她眼裡有幾縷猙獰的血絲,“你竟敢用抹布扔我?”
江倚瀾精緻的眉眼微微擰起,眼神像看智障,“扔都扔你臉上了,還問我敢不敢?”
“你!”江若暖揚起手,下一秒就要衝上前打人,門口江平林威嚴的聲音突然響起。
“幹甚麼呢?”他剛送客回來,就看到這一幕,渾濁的老眼精明而嚴肅。
嚇得江若暖的手頓時僵在半空,收也不是,打也不是。
等江平林走過來,她還是選擇了先收手,隱下眸底的恨意,解釋道:“沒事,鬧著玩而已。
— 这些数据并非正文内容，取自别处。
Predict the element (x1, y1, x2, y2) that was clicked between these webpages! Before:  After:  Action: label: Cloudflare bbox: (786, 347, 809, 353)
”
江若暖說這話時,後槽牙都快要咬碎。
江倚瀾瞥了她一眼,按照江若暖以往的習慣,應該趁機告黑狀才是。
事出反常必有妖。
不等江倚瀾揣摩出太多東西,江老爺子看向她道:“給你請的老師都安排在偏廳了,現在應該已經來齊了,快去吧,別讓人等急了。”
江倚瀾點點頭,繞開江若暖朝門口走去。
江若暖狠狠瞪了她一眼,眼底浮動著陰狠。
江家很大,偏廳隔得稍微有點遠,這次見幾個私教,除了大概商量好上課時間,和針對江倚瀾定製具體上課內容,也沒別的了。
這幾個私教現在都是江氏的人,其中夾雜了兩個江氏的高管,幫助江倚瀾快速接手。
這一聊,就是一整天。
江倚瀾還從幾個私教裡踢了兩個走。
江老爺子也一直沒敢打擾,但答應要過來的席銳一天也沒出現,他連忙打電話給席家詢問情況。
上午招待的人裡就有席家的老家主,正是戴老花眼鏡的那位,來的時候也說席銳答應了,今天卻他不見人影。
接電話的是席銳的母親,聲音溫和有禮,“銳兒有點私事要處理,明天應該就會過去。”
“沒事兒,讓銳兒先忙,不著急。”江平林臉上的褶皺堆疊,舒暢的笑中透著一股貓膩。
寒暄了幾句,便掛了電話。
誰也不知道,江平林在給江倚瀾找私教的同時,還物色起了孫女婿。
他調查過席銳的生平,簡直不能再滿意。
長相品性,性格才華都是世家圈子裡一等一的優秀,並且門當戶對。
能在上課的同時,把孫女的終身大事給解決了,何樂而不為。
而此時,寧城某家高檔情侶餐廳內,席銳正陪著一個女人過生日,也就是席夫人口中的私事。
席銳顯然是有些無奈,按著額頭,“過生日就非要選這種地方嗎?”
“沒辦法,這家菜好吃。”
坐在他對面的女人明媚而美豔,叉起一塊切好的牛排咬了一口,還無辜的衝他眨了眨眼睛。
席銳拿女人沒辦法,端起紅酒杯飲下一口,又聽女人開口問道:“我聽說,你答應了江家給那位江大小姐上私教課?”
她手裡拿著叉子,抬頭不動聲色的打量席銳,不錯過他臉上每一絲表情。
席銳挑眉,“你怎麼知道?”
女人優雅的揚唇淺笑,帶著一種自信,“伯母說的。”
席銳微微擰起了眉,卻沒說甚麼。
“明天帶我一起去吧,我給你打下手。”女人手裡切著牛排,目光卻一直落在他身上。
“隨你吧,公司還有事,你慢慢吃,我先走了。”席銳一副無所謂的模樣,起身時還對著女人紳士的一笑,拿起搭在椅背上的西裝,轉身離去。
走出門口的那一刻,目光瞬間沉了下來。
助理跟了上來,席銳眸色冷凝的吩咐:“跟我媽說一聲,以後不要再把我的行蹤透露給黎小姐。”
助理看了他一眼,也不敢多問,“是。”
……
第二天清早,江倚瀾下樓,卻見除了江老爺子和江若暖,沙發上還坐著兩個她不認識的陌生面孔。
江老爺子一見到她,臉上不由自主的浮現笑容,朝她招了招手。
“倚瀾,來。”
江倚瀾走了過去,坐到他身旁,“爺爺?”
江平林拉著江倚瀾給她介紹,“這一位是席銳先生,英福大學的教授,上次去過你接風宴的。另一位是黎希恩小姐,和席先生是校友,也是金融系的副教授,都是爺爺特地給你請的私教。以後,他們兩位給你上課的時間,會比其他人加起來都要長。”